Julia melebarkan bola matanya syok. Memandang dua manusia yang sedang melakukan aksi mesum itu di ruangan CEO. Perempuan itu menjadi salah tingkah ketika Arjuna si pemeran utama pria yang lebih dulu tersadar tengah balas menatapnya dengan tajam.
Bersiap-siap Arjuna akan mengamuk.
"Pak Arjun eh, maaf saya tadi sudah mengetuk pintu tapi and-"
"KELUAR!!!" teriakkan Arjuna menggema memenuhi ruangan itu.
Julia sadar kalau Arjuna akan semakin marah padanya setelah ini. Dengan raut menyesal karena telah menganggu 'aktifitas' sang atasan, Julia pamit undur diri dengan gerakan tubuh yang masih sangat sopan. Walaupun sebenarnya ia mati-matian menahan ketegangan. Leher belakangnya tiba-tiba merinding. Bulu halus di sekujur tubuhnya sepertinya ikut berdiri.
Julia berkomat-kamit memohon ampun kepada Sang Kuasa karena matanya sudah mulai ternodai untuk aksi tidak senonoh yang tidak sengaja ia lihat tadi.

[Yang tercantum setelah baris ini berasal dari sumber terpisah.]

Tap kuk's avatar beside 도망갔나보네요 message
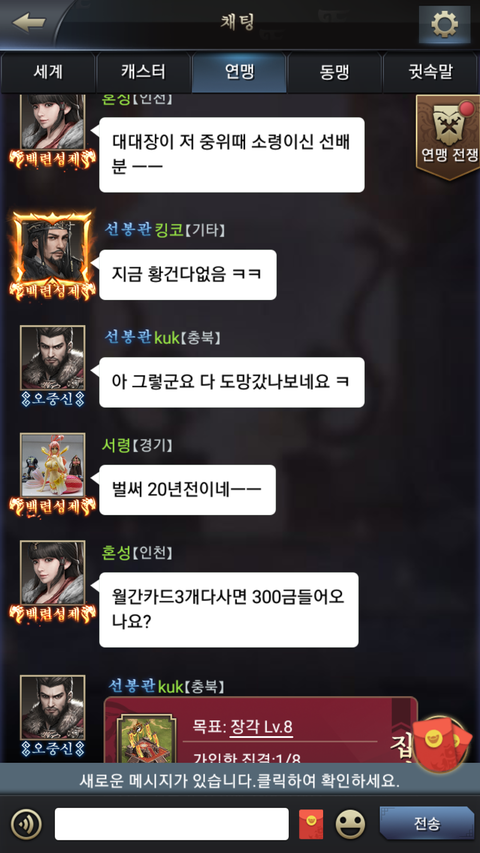This screenshot has width=480, height=853. click(x=53, y=358)
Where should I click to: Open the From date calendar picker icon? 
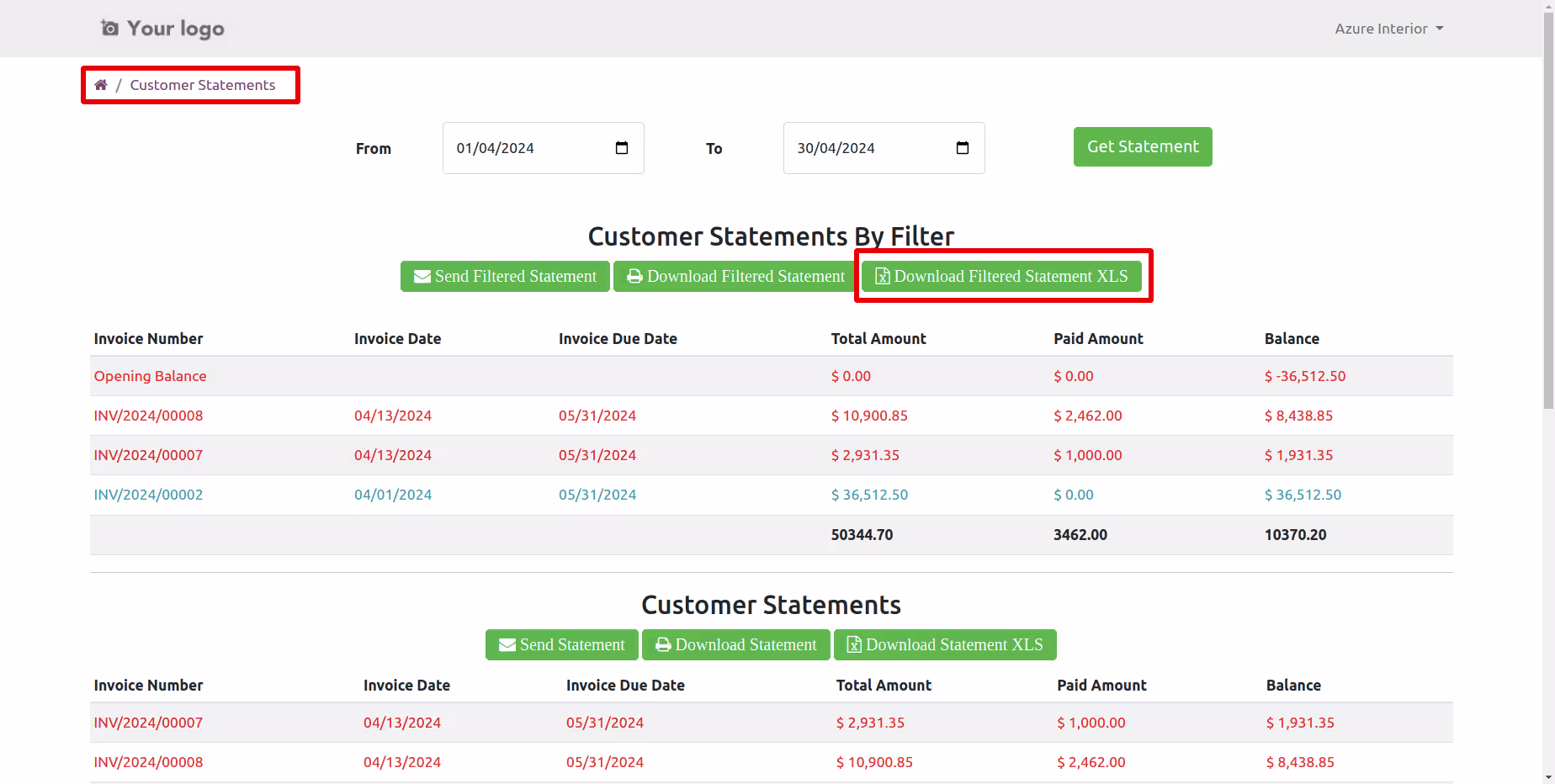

Gadis itu menungu di luar dengan gelisah. Kata-kata 'pecat' dari tadi terus terngiang di otaknya. Tetapi sesekali Julia merutuki bosnya yang sebenarnya lebih salah. Kenapa harus di kantor, sudah begitu pintu tidak dikunci. Memangnya si bos ingin karyawan lain lihat? Pamer? Di rumah, hotel, atau apartemen kan bisa. Kalau di kantor malah menganggu tata tertib. Enak sekali jadi bos, melanggar aturan seenaknya tapi tidak akan pernah mendapat hukuman, kecuali kena sanksi moral. Ya, semoga dia cepat sadar dan terkena sanksi moral, atau kalau tidak azab dari Sang Kuasa saja sekalian.
Setelah ini pasti Arjuna akan memecatnya secara tidak terhormat. Julia merutuki kecerobohannya yang selalu saja berakhir dengan sial. Ada saja kejadian aneh yang selalu berhubungan dengan bosnya itu. Andai dia mempunyai kekuatan untuk menghilangkan diri, sepertinya Julia akan menghilang dari tadi. Huh, sial.
"Pak Arjuna menyuruhmu masuk!" wanita cantik yang tadi bersama Arjuna tengah kepergok melakukan perbuatan mesumnya itu keluar menatap Julia marah.
Julia balas menatap penampilan wanita itu dengan ngeri. Rambut yang acak-acakan. Kemeja yang kusut dengan beberapa kancing atas yang masih terbuka. Bibir yang bengkak dengan lipstik yang tercoret kemana-mana. Juga rok span yang sangat pendek bewarna hitam itu terdapat bekas menurut Julia itu adalah bekas sperma? Mungkin. Oh, astaga mengerikan sekali.
"Apa yang kamu lihat. Cepat pergi sana!" usirnya.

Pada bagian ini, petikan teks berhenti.